OASIS Alert

Reimbursement:

The Dollars Are In The Details

Use these strategies to receive accurate reimbursement, avoid downcoding and minimize claims returns.

Unless you can afford to hand money back to the government, it's time to focus on coding errors.

Diagnosis codes are an important component of the Health Insurance Prospective Payment System (HIPPS) codes home health agencies use to bill Medicare for their services. If the regional home health intermediary selects a claim for medical review, the reviewer validates the HIPPS code billed by comparing it with medical record information to ensure correct reimbursement of the episode.

HIPPS codes are reduced when documentation does not support the code billed, says RHHI Cahaba GBA in a recent home health update. This occurs when medical record documentation does not support or conflicts with the OASIS assessment, when services were provided without a physician's order, when services billed were not documented and when services were not medically necessary, Cahaba says.

Agencies looking to prevent coding-related cash flow problems in 2004 can begin with these five actions, experts recommend:

1. Put payment codes in M0245. It will take some time to understand the changes V code use brings to diagnosis coding, but the sooner you figure it out, the better your profitability will be. Whenever a V code replaces a case mix primary diagnosis - one that would have resulted in additional reimbursement for the episode - you must complete M0245 to get paid (see Eli's OASIS Alert, Vol. 4, No. 7, p. 63).

2. Document to support your decision. Even if your choice of primary diagnosis is accurate, the fiscal intermediary can downcode (and pay you less) if the record as a whole doesn't support your choice, warns consultant Pat Sevast with American Express Tax and Business Services in Timonium, MD. The plan of care and visit notes must include details the reviewer would expect to see for a patient with the diagnosis you reported.
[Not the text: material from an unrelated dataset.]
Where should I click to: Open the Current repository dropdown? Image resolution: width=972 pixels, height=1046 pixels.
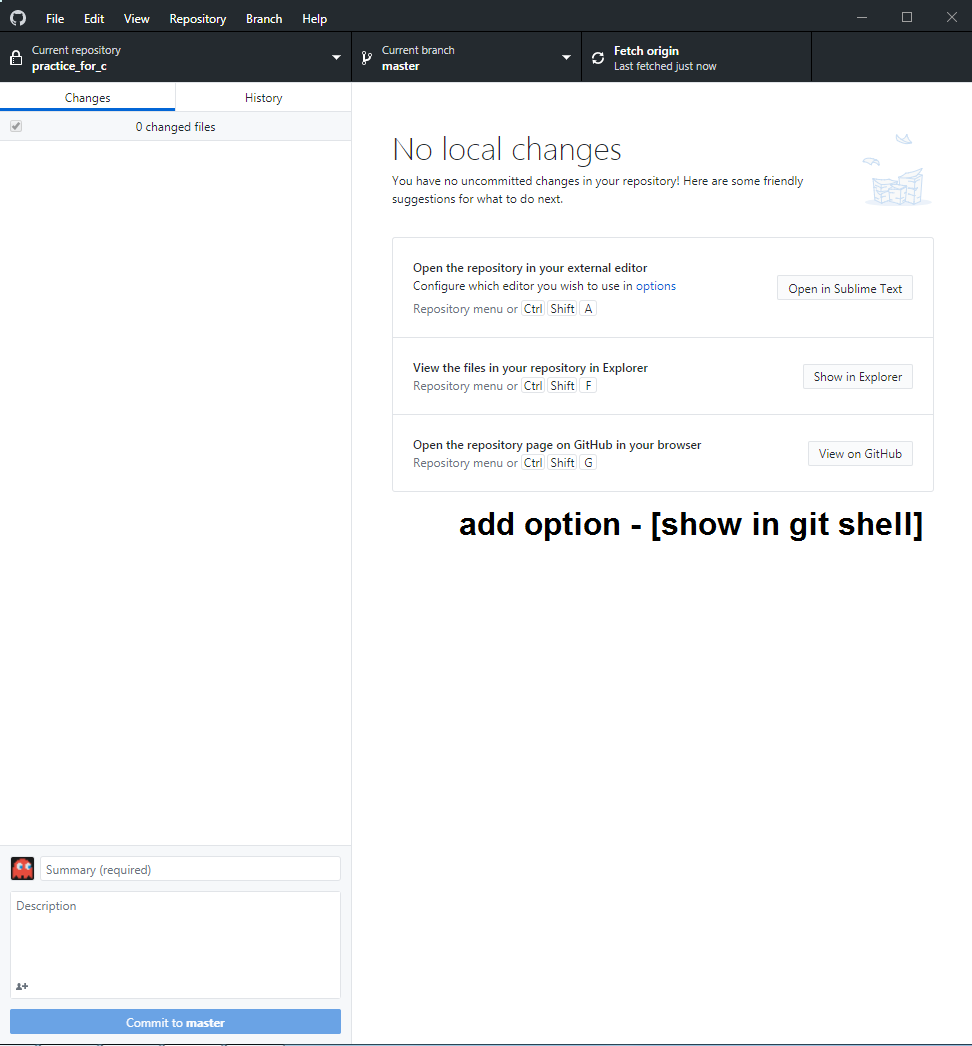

3. Take "Excludes" notes seriously. Using codes the ICD-9 defines as mutually exclusive will result in a claim RTP (return to provider) and payment delays. For example, the 332.0 code for Parkinson's Disease now excludes dementia, because a new code for 2004 - 331.82 - covers dementia with Parkinsonism. If your OASIS assessment includes separate codes for dementia and Parkinson's Disease, you'll see your claim returned for correction, says consultant Linda Dilts-Benson with St. Petersburg, FL-based Reingruber & Co.

4. Use trauma codes appropriately. After hearing so much about misuse of trauma codes, some agencies avoid them altogether (see Eli's OASIS Alert, Vol. 4, No. 4, p. 36). But some home care patients have injuries due to accidents that qualify for the 800- and 900- series trauma codes. These add 21 points to the clinical severity domain (if M0440 is answered"yes") and increase reimbursement, experts say.

5. Drop the fifth digit from 719.7 (difficulty walking). Prior to Oct. 1 ICD-9 coding guidelines required a fifth digit on this code to identify the site responsible for the difficulty walking, Benson explains. Staff often found it difficult to determine the origin of the problem from the available information, so providers will welcome the change, she predicts. But be sure all your staff know about it, because after Jan. 1, regional home health intermediaries' claims processing software won't accept 719.7 with a fifth digit and will return the claim to the provider, delaying payment.

TIP: This code (719.7) is a perfect one to use to check all your coding books and software to be sure they have been updated, suggests coding expert Prinny Rose Abraham with HIQM Consulting in Minneapolis. Since this code used to have a fifth digit, but now has only four, you will know right away if the material you are looking at is the correct coding information for the 2004 fiscal year, she explains.